=== Section Start ===
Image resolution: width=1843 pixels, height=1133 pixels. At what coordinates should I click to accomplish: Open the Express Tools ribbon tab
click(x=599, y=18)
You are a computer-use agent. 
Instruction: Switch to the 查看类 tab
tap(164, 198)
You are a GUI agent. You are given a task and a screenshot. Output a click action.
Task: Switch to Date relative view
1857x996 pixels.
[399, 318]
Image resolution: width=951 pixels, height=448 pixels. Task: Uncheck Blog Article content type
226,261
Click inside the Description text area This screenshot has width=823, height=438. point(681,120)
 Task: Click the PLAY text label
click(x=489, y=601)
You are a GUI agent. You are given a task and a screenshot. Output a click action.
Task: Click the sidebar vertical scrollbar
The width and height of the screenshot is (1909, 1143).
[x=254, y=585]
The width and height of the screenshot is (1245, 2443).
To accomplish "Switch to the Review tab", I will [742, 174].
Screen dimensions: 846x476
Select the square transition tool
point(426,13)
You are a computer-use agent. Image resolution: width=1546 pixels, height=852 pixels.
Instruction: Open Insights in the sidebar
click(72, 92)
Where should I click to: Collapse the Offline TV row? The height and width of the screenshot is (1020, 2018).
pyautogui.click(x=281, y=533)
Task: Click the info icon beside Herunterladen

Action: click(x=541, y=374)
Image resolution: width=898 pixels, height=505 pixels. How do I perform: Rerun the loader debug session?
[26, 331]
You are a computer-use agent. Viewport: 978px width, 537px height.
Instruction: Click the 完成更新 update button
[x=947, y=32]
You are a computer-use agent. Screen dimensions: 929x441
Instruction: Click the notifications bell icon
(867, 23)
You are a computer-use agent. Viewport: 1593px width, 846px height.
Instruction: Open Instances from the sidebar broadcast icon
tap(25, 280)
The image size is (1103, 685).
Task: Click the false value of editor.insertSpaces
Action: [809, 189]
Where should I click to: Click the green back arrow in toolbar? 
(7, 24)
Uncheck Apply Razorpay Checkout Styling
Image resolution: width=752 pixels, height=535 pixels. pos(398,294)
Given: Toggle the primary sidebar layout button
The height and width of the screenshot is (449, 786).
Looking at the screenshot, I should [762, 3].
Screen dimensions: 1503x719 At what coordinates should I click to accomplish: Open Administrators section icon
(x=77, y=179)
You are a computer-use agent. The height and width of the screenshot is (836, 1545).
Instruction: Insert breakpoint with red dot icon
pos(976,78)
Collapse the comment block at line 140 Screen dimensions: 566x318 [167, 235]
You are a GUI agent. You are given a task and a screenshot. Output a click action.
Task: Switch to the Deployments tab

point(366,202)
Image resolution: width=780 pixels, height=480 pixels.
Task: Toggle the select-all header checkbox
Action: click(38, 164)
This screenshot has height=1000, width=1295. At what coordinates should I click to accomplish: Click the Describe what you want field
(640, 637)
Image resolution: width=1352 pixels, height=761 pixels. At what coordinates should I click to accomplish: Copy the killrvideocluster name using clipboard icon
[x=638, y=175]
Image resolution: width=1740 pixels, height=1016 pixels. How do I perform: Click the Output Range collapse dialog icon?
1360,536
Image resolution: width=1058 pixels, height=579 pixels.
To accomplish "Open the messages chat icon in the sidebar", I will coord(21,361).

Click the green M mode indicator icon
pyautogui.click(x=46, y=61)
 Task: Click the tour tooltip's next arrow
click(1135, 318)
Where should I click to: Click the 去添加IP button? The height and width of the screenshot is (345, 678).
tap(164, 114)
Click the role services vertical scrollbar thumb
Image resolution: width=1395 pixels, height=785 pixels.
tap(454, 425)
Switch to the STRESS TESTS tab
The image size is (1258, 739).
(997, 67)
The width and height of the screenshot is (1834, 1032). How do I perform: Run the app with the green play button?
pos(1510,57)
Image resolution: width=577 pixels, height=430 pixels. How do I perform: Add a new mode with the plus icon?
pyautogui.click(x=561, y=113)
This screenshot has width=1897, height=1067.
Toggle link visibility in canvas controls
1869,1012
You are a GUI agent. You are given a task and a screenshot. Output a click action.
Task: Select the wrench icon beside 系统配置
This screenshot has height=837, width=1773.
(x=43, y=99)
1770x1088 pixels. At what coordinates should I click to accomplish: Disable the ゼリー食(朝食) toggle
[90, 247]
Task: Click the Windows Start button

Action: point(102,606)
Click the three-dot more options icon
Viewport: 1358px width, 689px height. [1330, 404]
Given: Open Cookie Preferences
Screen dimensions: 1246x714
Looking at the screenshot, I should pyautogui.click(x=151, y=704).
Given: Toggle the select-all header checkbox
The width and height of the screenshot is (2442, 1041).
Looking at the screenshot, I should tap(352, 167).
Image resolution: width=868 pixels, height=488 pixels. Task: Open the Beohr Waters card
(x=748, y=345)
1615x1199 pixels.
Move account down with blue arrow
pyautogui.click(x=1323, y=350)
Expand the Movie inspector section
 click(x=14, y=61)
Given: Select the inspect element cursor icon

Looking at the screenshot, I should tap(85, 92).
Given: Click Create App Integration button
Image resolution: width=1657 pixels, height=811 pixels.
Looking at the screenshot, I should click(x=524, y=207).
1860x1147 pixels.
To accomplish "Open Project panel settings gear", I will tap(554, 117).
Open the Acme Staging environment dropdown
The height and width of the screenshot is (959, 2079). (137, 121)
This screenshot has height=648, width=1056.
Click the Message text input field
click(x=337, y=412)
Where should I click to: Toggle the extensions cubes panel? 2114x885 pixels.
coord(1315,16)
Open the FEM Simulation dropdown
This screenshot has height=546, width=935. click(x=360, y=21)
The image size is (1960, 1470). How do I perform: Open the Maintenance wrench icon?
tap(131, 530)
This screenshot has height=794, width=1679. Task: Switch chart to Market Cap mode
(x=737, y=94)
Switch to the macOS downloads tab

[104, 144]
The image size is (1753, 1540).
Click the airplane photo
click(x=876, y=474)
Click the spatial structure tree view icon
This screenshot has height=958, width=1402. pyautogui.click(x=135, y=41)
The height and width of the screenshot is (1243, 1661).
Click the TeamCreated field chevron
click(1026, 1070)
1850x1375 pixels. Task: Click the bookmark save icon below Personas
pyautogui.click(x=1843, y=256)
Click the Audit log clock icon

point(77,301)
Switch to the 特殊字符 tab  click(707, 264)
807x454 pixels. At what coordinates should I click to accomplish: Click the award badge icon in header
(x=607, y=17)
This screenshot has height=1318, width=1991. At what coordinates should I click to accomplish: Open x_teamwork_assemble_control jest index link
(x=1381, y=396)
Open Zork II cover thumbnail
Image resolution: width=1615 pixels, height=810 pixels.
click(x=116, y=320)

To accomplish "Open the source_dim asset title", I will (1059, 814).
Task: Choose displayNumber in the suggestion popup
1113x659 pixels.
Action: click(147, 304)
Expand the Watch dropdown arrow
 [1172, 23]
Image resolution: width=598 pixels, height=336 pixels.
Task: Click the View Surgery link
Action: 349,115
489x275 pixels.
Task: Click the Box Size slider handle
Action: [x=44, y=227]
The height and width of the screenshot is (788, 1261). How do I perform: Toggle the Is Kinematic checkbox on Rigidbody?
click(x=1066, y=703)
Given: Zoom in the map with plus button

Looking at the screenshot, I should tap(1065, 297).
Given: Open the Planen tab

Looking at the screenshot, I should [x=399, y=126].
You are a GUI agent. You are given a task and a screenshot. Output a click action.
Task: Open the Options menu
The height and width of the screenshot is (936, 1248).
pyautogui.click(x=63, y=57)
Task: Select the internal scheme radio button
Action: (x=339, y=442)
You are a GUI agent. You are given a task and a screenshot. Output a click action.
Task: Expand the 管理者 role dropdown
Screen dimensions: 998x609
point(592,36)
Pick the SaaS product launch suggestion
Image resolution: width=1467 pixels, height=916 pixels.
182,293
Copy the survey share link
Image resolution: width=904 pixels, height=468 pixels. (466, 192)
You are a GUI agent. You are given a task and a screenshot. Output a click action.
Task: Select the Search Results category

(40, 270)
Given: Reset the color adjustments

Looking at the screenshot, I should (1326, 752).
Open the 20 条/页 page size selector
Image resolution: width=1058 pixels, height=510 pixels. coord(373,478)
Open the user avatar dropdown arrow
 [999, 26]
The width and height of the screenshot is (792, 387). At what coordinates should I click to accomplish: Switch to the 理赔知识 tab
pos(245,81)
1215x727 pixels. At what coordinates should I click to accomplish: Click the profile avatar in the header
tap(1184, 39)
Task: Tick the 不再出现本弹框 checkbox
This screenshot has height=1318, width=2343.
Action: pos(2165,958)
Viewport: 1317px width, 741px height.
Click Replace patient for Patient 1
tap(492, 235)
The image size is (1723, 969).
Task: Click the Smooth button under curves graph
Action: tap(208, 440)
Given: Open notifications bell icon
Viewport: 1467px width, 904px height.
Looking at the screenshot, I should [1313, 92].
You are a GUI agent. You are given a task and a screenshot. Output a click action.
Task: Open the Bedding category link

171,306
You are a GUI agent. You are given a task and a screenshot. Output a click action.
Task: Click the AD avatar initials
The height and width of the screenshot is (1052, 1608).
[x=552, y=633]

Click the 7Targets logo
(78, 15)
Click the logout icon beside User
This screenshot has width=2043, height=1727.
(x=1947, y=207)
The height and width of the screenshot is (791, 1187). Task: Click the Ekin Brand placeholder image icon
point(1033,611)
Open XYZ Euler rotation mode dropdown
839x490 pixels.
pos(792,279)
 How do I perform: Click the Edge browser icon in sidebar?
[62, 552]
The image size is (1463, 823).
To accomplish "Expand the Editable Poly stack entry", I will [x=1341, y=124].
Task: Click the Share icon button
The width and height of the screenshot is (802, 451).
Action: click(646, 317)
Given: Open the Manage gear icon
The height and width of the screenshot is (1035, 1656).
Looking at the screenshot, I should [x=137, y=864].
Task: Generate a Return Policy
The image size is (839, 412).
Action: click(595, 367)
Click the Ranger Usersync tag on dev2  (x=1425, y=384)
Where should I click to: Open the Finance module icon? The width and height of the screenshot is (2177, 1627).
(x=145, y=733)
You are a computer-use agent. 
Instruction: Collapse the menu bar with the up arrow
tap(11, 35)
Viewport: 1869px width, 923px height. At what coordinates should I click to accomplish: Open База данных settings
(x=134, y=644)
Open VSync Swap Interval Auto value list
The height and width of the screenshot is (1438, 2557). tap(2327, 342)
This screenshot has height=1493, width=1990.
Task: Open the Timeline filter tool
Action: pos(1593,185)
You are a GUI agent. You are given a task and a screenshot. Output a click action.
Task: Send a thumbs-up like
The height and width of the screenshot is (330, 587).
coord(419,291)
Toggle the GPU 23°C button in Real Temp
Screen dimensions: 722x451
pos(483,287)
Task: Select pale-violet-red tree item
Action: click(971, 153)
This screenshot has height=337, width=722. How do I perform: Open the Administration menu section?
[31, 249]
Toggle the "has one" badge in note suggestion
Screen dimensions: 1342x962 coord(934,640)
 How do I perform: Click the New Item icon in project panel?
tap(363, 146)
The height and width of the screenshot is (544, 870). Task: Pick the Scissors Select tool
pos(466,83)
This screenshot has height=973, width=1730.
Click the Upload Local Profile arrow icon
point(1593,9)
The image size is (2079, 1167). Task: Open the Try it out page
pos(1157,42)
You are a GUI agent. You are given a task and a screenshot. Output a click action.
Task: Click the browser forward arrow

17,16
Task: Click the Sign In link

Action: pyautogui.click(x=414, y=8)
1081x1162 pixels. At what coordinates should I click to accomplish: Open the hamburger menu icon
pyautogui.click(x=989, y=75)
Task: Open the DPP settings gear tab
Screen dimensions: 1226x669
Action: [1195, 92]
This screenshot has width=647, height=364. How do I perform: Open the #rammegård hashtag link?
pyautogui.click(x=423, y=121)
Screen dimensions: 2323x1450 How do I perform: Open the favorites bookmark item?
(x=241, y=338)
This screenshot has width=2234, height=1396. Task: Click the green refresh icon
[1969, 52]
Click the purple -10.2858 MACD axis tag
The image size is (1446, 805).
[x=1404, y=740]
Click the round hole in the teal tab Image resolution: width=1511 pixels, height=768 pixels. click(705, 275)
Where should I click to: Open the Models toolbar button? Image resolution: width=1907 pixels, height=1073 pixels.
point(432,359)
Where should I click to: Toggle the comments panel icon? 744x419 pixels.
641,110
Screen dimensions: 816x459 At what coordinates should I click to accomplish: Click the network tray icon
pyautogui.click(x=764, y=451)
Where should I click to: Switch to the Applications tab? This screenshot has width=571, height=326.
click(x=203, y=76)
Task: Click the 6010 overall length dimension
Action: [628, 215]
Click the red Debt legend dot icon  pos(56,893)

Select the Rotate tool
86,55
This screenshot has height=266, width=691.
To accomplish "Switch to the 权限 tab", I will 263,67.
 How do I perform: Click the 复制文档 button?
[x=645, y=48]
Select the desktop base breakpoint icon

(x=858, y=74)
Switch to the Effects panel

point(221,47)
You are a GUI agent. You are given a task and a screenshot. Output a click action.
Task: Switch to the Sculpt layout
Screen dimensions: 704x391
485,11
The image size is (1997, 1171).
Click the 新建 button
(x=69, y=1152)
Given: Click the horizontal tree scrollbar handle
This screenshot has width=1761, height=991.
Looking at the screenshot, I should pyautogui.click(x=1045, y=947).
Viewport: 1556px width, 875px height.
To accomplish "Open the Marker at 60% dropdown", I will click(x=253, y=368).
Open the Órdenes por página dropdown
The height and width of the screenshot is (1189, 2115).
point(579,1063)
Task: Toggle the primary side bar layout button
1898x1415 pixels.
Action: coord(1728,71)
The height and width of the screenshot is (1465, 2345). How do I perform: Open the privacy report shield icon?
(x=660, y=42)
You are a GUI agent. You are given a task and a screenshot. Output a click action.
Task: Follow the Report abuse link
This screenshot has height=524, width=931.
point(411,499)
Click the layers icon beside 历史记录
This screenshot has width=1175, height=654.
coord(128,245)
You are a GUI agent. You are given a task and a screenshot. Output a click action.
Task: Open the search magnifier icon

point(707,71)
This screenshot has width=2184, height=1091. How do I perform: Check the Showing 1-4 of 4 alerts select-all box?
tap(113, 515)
=== Section End ===
• [Task goal]
Everything from the line containing "Task: Open the search magnifier icon" to the end of the records must be written out exactly; include both of those lines and no others.

• [Final answer]
Task: Open the search magnifier icon

point(707,71)
This screenshot has width=2184, height=1091. How do I perform: Check the Showing 1-4 of 4 alerts select-all box?
tap(113, 515)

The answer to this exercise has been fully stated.